Yates went from race leader, holding the pink jersey from Sicily to the Alps, to 21st overall. The 26-year-old now aims at the Vuelta a España, starting August 25 in Málaga.
"It's a different race, different competition and different time of year. They are night and day, different style of races, they are different beasts," White told Cycling Weekly.
"We knew that we had to take time early on in the Giro, and on the way we won five stages. We will definitely be approaching the Vuelta in a different mindset."
Colombian team-mate Esteban Chaves won the mountain stage at Etna when Yates took the race lead. It started a tidal wave that included summit wins at Grand Sasso, Osimo and Sappada.
On the famous gravelled climb of the Colle delle Finestre, Yates began to buckle under pressure from Team Sky and Froome took off moments later.
The experience gave the Australian team and Yates critical information they need as they approach the Vuelta a España.
"Yes, there is [a lesson], but we are not going to make our plan public! If you don't learn from the other races, then you are never going to reach your goals," White said.
"We came up short of getting on the podium in the Giro, but we didn't plan on winning five stages against climbers, and Simon was also second to Froome on the Zoncolan stage.
"That was his first big real attack to try to win a grand tour. Now he's lining up again with some lessons learned and a different approach. We'll see how that approach works in August and September."
Yesterday, the team announced twin bother Adam Yates would race the Vuelta to support Simon. The Vuelta had not been on his plan.

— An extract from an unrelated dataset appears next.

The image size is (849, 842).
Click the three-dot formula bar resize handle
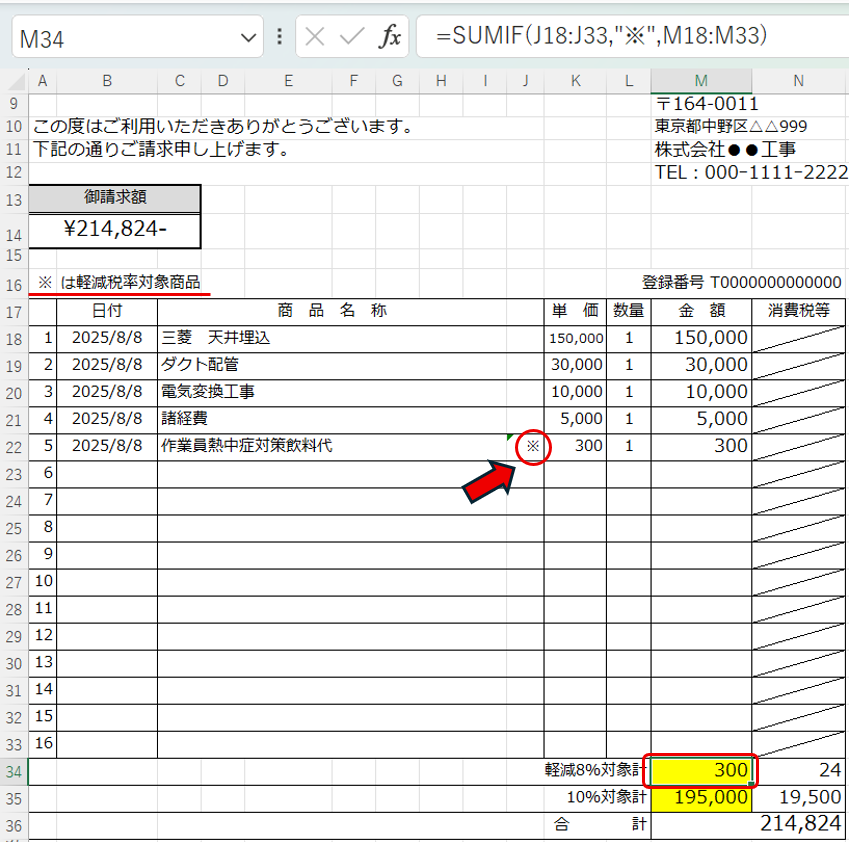(x=279, y=38)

Adam aimed for the Tour de France overall in July, but suffered from dehydration and lost time in the Alps. He rebounded well, nearly winning stage 16 to Bagnères-de-Luchon until a crash on the descent to town.
"It wasn't originally in his schedule, but plans change. We wanted him to go through the process of getting another grand tour in his legs," explained White.
"Things didn't go as we planned in the Tour, but if he didn't do the Vuelta it could have been another year before he race another grand tour. Racing another grand tour is going to be a valuable experience.
"We are using this as experience, to go through the process of a three-week tour and coming out on the tail-end stronger, and to be crucial support for his brother."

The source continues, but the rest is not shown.